August 8, 2007 / 10:24 PM / 13 years ago

Lawmaker says fuel tax could fund bridge fixes

WASHINGTON (Reuters) - A temporary tax on gasoline, diesel fuel or imported oil could provide billions of dollars for U.S. bridge upgrades, a leading congressional Democrat said on Wednesday.

Rep. James Oberstar, chairman of the House of Representatives Transportation and Infrastructure Committee, whose home state of Minnesota was the scene of the August 1 highway bridge collapse into the Mississippi River, said increased taxes on all three products could generate more than $40 billion over three years.

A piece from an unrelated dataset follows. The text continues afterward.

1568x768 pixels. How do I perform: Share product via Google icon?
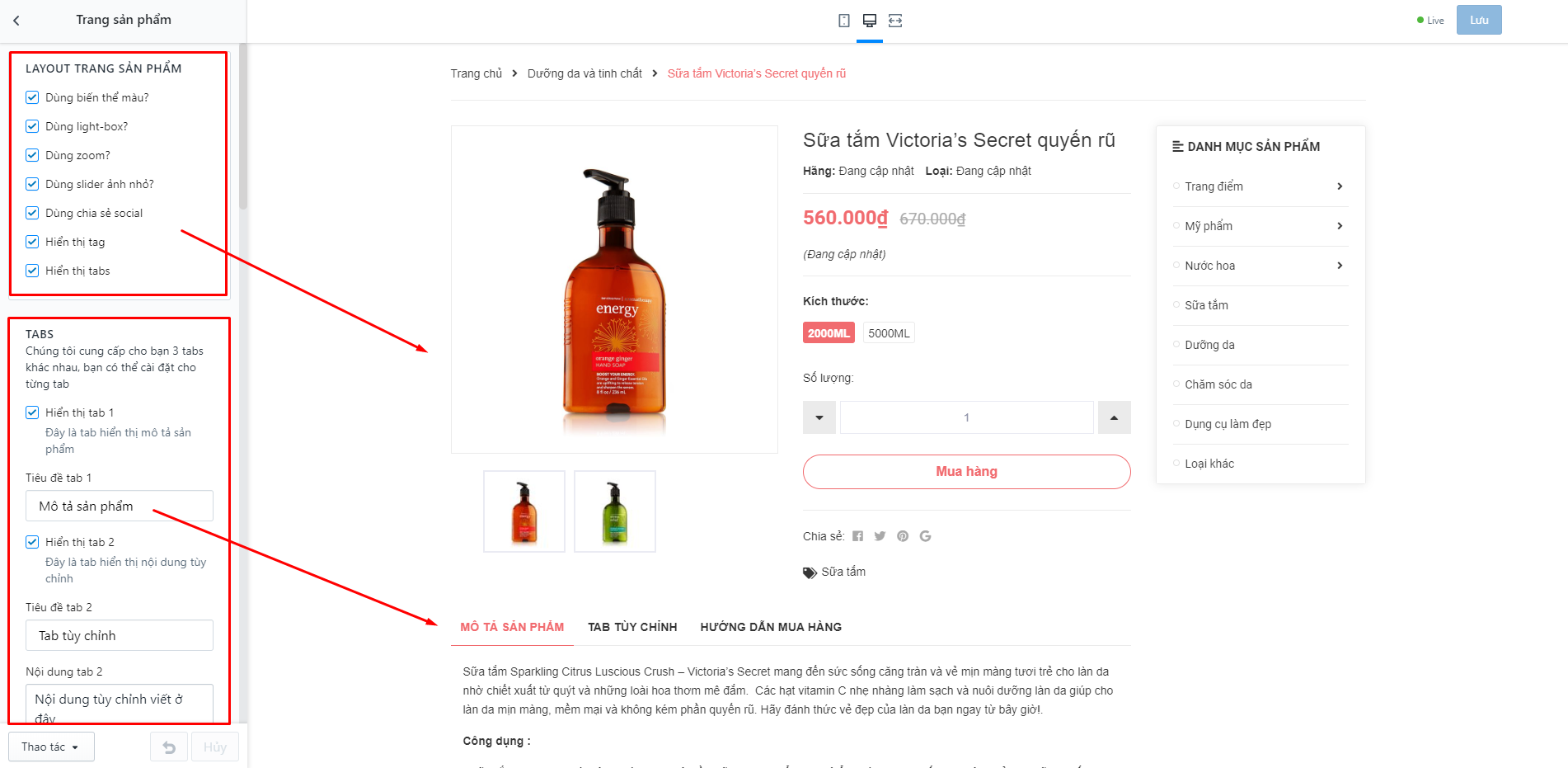[x=926, y=536]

The figures were included in a highway bridge repair proposal unveiled by Oberstar as rescuers continued to search for victims from the collapse of the Interstate 35W bridge in Minneapolis. So far, five deaths have been confirmed.

The disaster has focused attention on aging and sometimes crumbling U.S. highway infrastructure, and strategies to fund expensive upgrades and replacements.

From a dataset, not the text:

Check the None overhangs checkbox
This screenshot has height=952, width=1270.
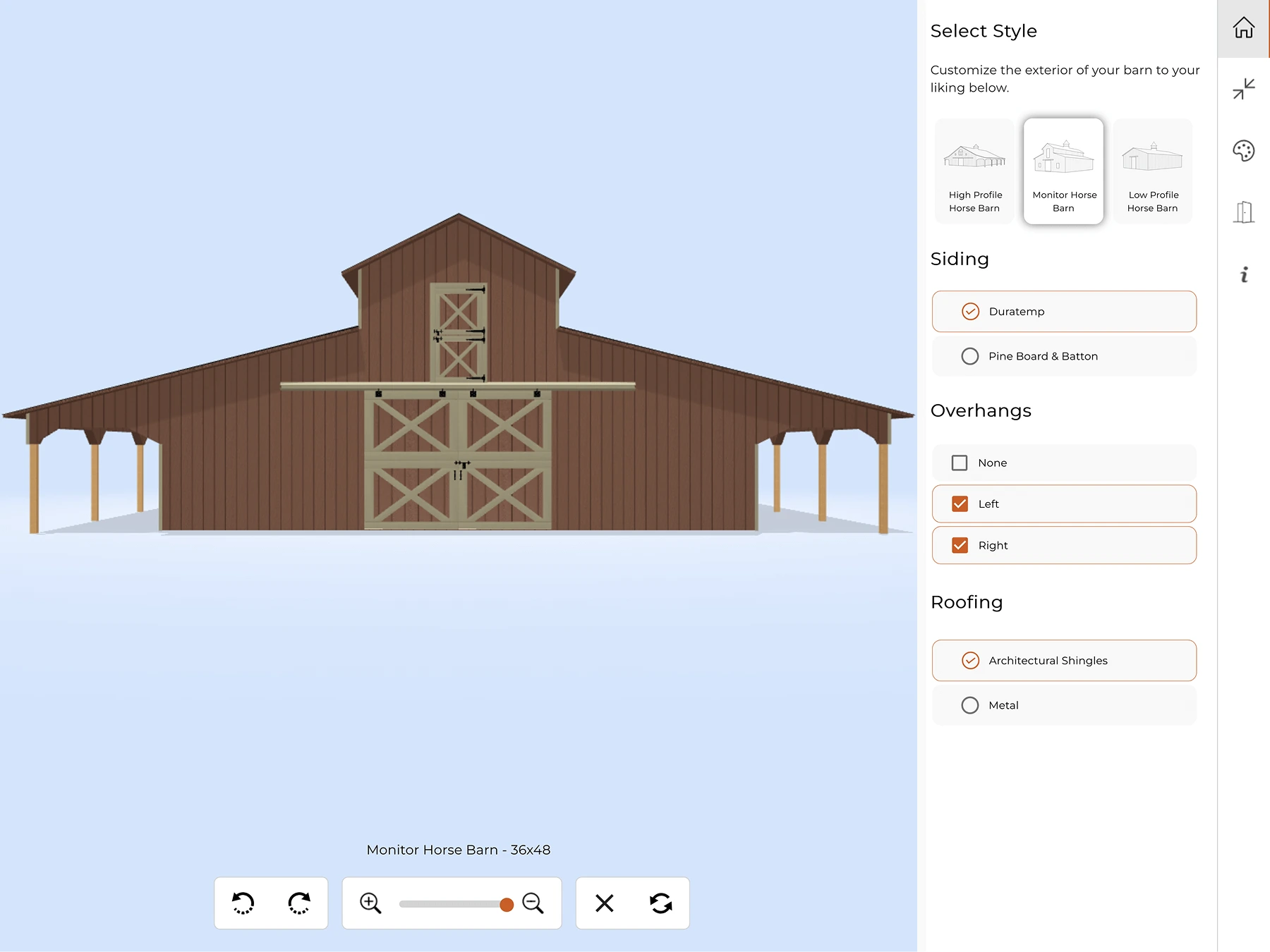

According to Transportation Department figures, more than 73,000 bridges are structurally deficient. One half of all bridges are more than 40 years old.

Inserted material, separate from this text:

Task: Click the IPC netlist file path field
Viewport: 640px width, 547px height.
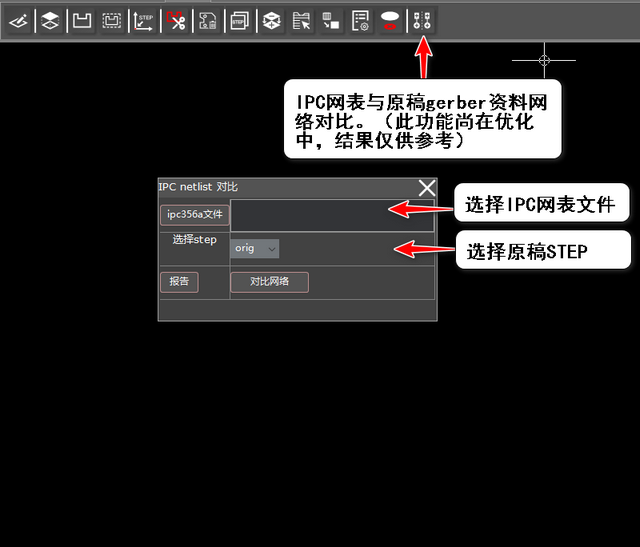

Structurally deficient means a bridge has major deterioration, cracks or other flaws. Most bridges are inspected every two years.

“We must act and act quickly,” Oberstar said of the need to address the problem.

He suggested that a three-year, 5 cents per gallon tax on gasoline and diesel fuel could generate approximately $25 billion for bridge reconstruction.

A $1 tax on each barrel of oil at the refinery stage, two thirds of which is imported, could bring in another $16 billion over the same period, Oberstar said.

The U.S. gasoline tax has been 18.4 cents per gallon since the early 1990s. The diesel fuel tax is 24.4 cents and there is no import fee on oil.

There has been little to no political will in Congress to raise gasoline taxes even though Oberstar and even some key Republicans supported the idea two years ago in highway construction legislation that included money for bridges. The Bush administration opposed the increase.